Letter from Shanghai
Migrant Workers Unite! .



Valentina Pasquali – Washington Prism 

Shanghai –
The existence of slums is curiously absent from modern-day China. Even in the country’s bustling urban cities, wealth and poverty coexist side-by-side as gleaming new skyscrapers form the backdrop for the rows of government subsidized housing that litter the city. Such a ubiquitous cityscape is largely symbolic of China’s current schizophrenic state, embracing open-market capitalism while still subscribing to a largely communist ideology.

With the fundamental economic, societal, and political changes that the country is going through, one starts to spot somewhat atypical faces speckled into the cosmopolitan crowds. These are the faces of the poor: their clothing often ragged, their faces often grimy. Most come from the nation’s eastern countryside and many belong to ethnic minority groups that the Western media has largely ignored.

These so-called “migrant workers” are most visible in the city during late evening hours and at bus and train stations, when most people are returning home from a day’s work. Their conditions outside of the workplace are of little comfort, either. Often finding shelter in old abandoned buildings or cramming an entire family into a single dormitory room, these workers are the ones being left behind by China’s rapidly growing economy.

“When we first moved into this building, the road below was still under construction,” Steve recalls as he points outside the living room window of his 30th floor apartment. Together with his wife Michelle and two children, he set out for China from the United States just under two years ago on a Chinese language, culture, and politics fellowship that funds his stay.

“For the first few months we would see the migrants down there, and see the lights shed by the small fires they lit up to try warming up,” he adds. Steve and Michelle live in a large apartment in a newly build high-rise in the development area of Pudong on the East side of the Hangpu in Central Shanghai. Their flat sports a beautiful view of the opposite side of the river and its European-style façades.

The American couple remembers the shock in first seeing the line of lean-tos adjacent to base of their upscale apartment building. “A few times we saw trucks coming at night, forcing the workers on them, and driving them away. Hard to say who it was, but the government is very afraid of slums growing in China and it tries its best to prevent that from happening.”

“I was a little uncomfortable seeing what was going on,” Michelle admits. “I had just moved here, and I didn’t want to get in trouble. At the same time I felt like I should have done something.” Soon enough, Michelle put together small kits containing toothbrushes, toothpaste, and towels and distributed them to her migrant neighbors below. “I wasn’t sure of how they would react but I just went downstairs and handed out some of my kits to the very surprised looks of these men.”

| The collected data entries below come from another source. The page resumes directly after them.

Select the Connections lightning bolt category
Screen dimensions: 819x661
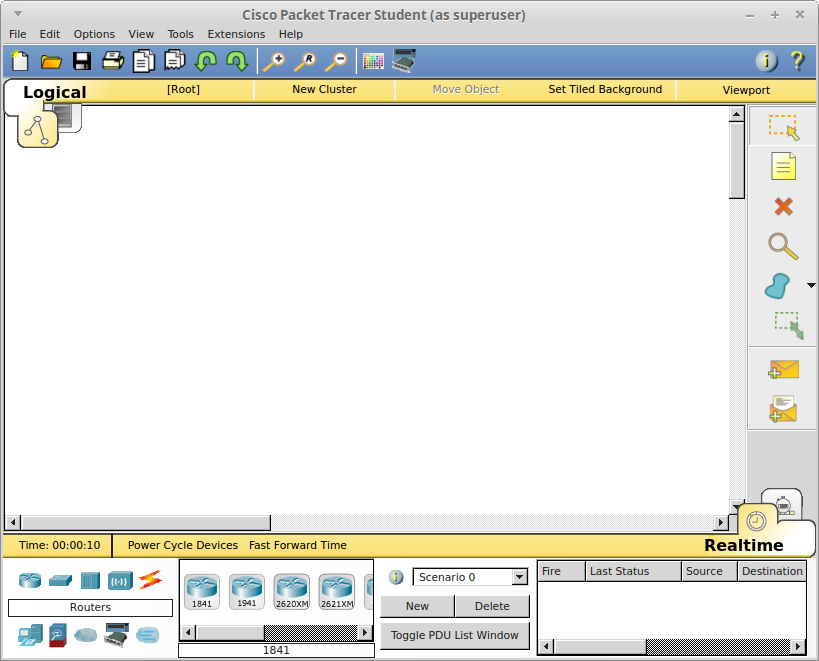pos(152,580)
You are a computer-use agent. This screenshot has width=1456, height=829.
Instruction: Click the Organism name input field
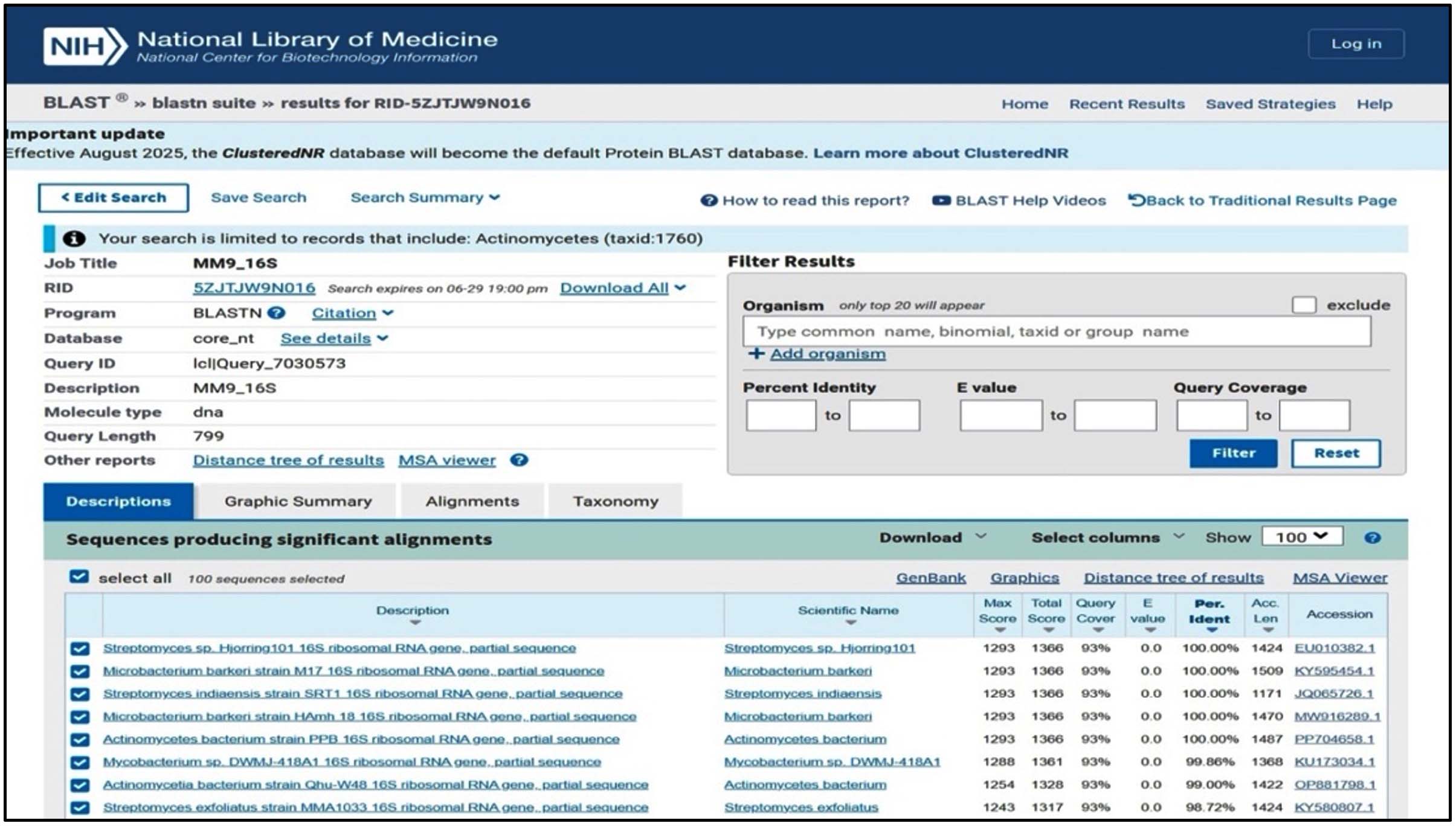pyautogui.click(x=1057, y=331)
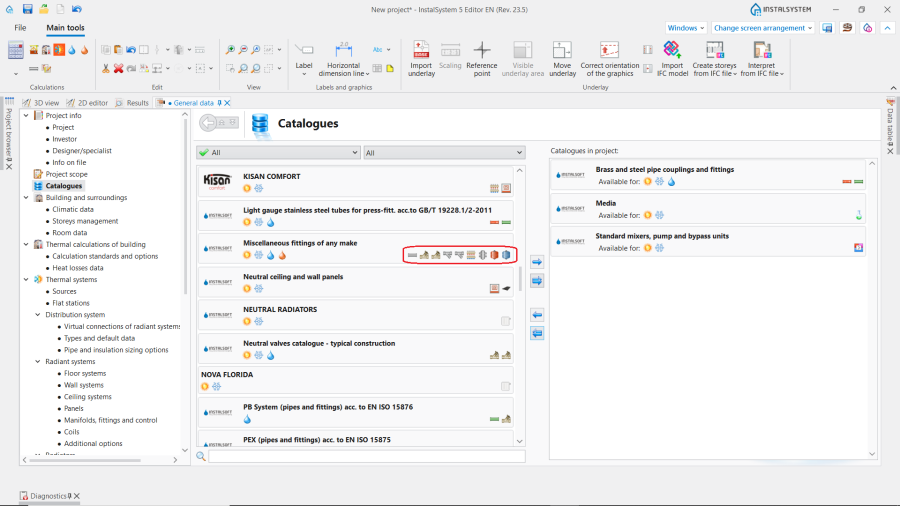Click the Import underlay icon
The height and width of the screenshot is (506, 900).
point(421,59)
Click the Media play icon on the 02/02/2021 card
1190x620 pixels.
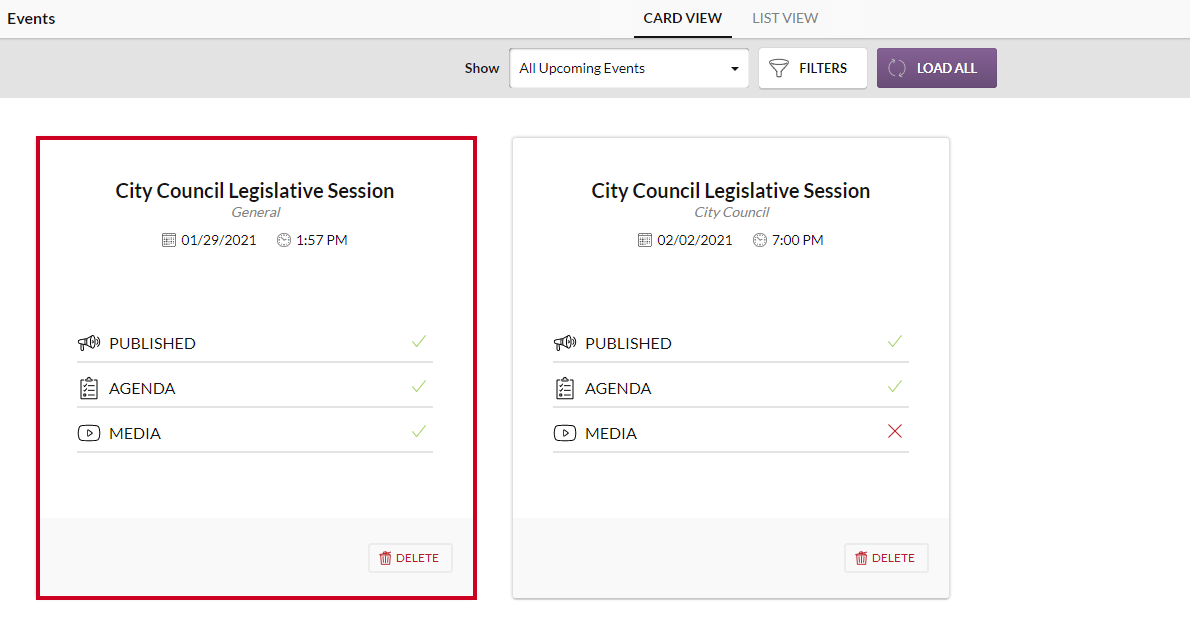(565, 433)
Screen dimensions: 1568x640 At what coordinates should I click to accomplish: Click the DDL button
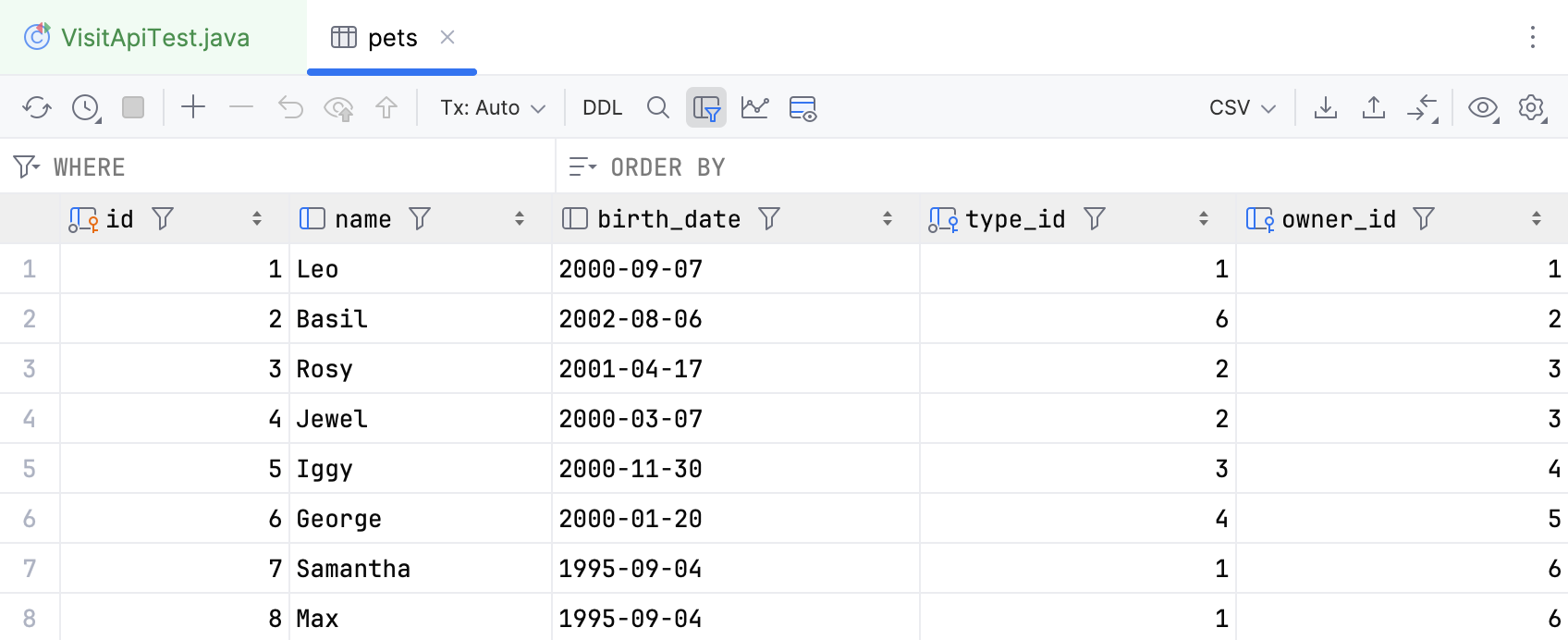coord(602,107)
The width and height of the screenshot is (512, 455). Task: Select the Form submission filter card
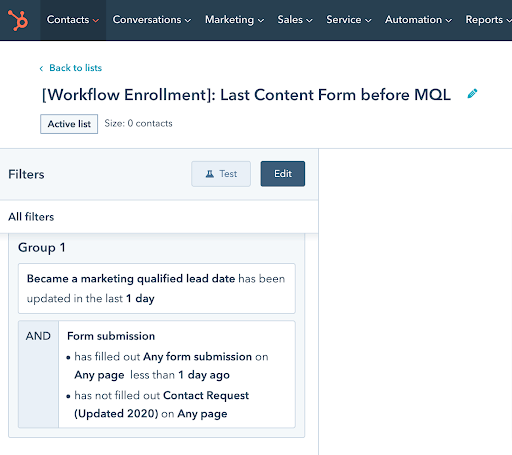pos(177,374)
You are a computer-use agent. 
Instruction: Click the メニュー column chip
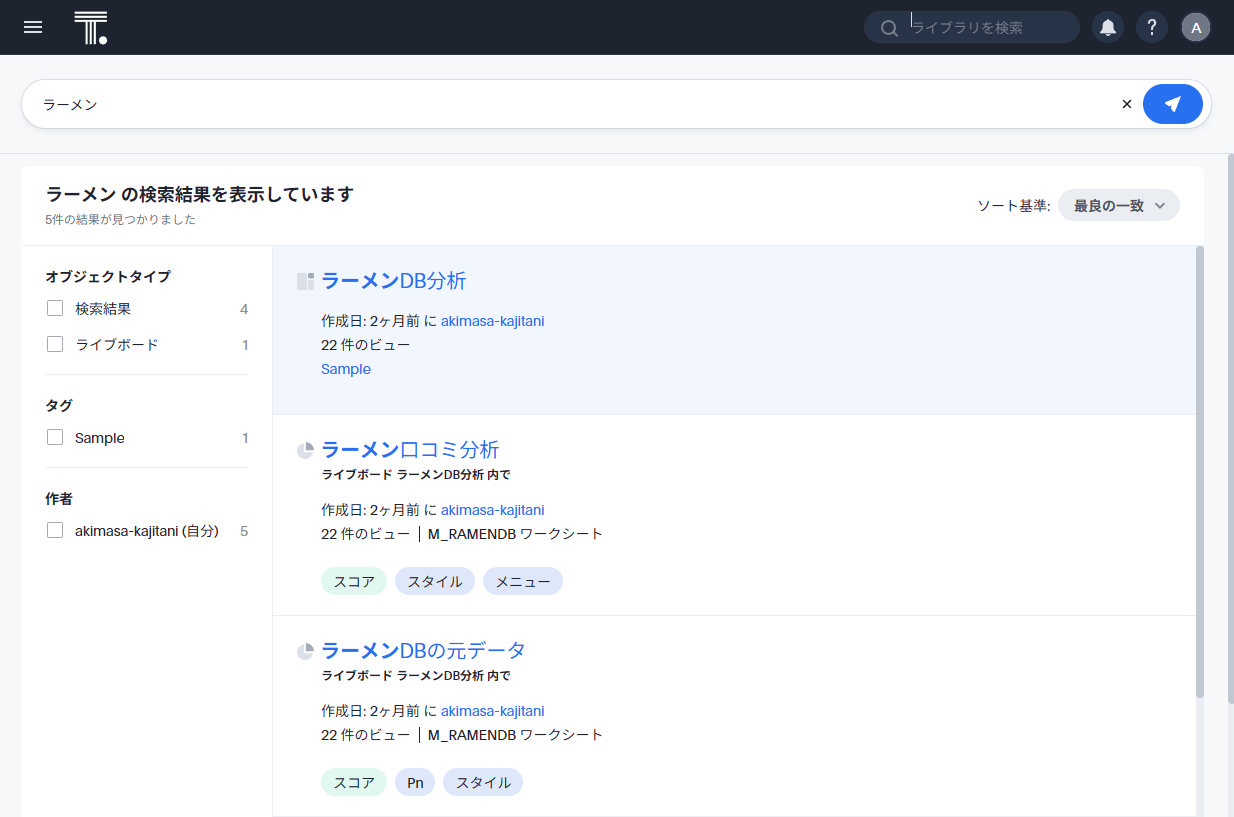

Although the term “migrant worker” now spans a larger spectrum to any person who has left their native homes for work, it is more widely used to refer to those who have left their countryside villages for large cities in seek of work. Some even bring their families with them and settle in their newly adopted urban settings.

The majority, however, are seasonal workers who migrate between eight and ten months, return home for the Chinese New Year, and then continue their migratory cycle at year’s end by moving onto yet another city for yet another job.

According to China’s official Xinhua news agency, the number of migrant workers has already topped 200 million. 120 million of those are said to be working in large cities. With Sino metropolises booming, the workers provide much of the labor that is put into creating infrastructure and expanding city boundaries. The All-China Federation of Trade Unions estimates that migrant workers constitute up to 71% of the country’s entire construction industry.

For many of the workers, the prospects of big-city life go past a better paying job. Compared with the amenities of small rural villages, Chinese cities inevitably have infinitely more to offer. Shirley, an elementary school teacher friend of Michelle, has witnessed the juxtaposition between the two ways of Chinese life firsthand. “When she first arrived in Shanghai during the 1980’s, she [would tell] me how overwhelmed she was by all the possibilities Shanghai had to offer. Most of all, she was thrilled that she could finally eat chocolate, which she had never tasted before.”

Zhao Juin, a 27 year-old from the northeastern Hubei province, proclaims “Shanghai is big, Shanghai is beautiful!” Zhao, who works in a massage parlor in the outskirts of the city, is enthralled with the educational opportunities that are afforded to him in Shanghai—opportunities nonexistent in the rural parts of the country. As he explains in his broken but self-taught English, “I only went to school up until 8th grade.”

Originally from the semi-autonomous island of Macau (where he first started as a masseuse), Zhao came to Shanghai only four years ago when his former teacher introduced him to his current employer. Though “it is very easy to make money in Shanghai,” the posted hours of the parlor that Zhao works at (11am to 2am) is indicative of how hard migrant workers toil for their extra pay. Zhao, for instance, works twelve hours a day, seven days a week. Vacations days are also for naught, as Zhao’s work is under the table, disabling him from claiming any government-mandated days off.

As is so typical with migrant workers, housing is an issue for Zhao. Like all his coworkers, he lives in an all-male dormitory provided by his employer; his girlfriend, also a migrant, lives in a similar female-only dormitory around the block. Perhaps it is this concrete aura of unfamiliarity that has Zhao occasionally longing for home.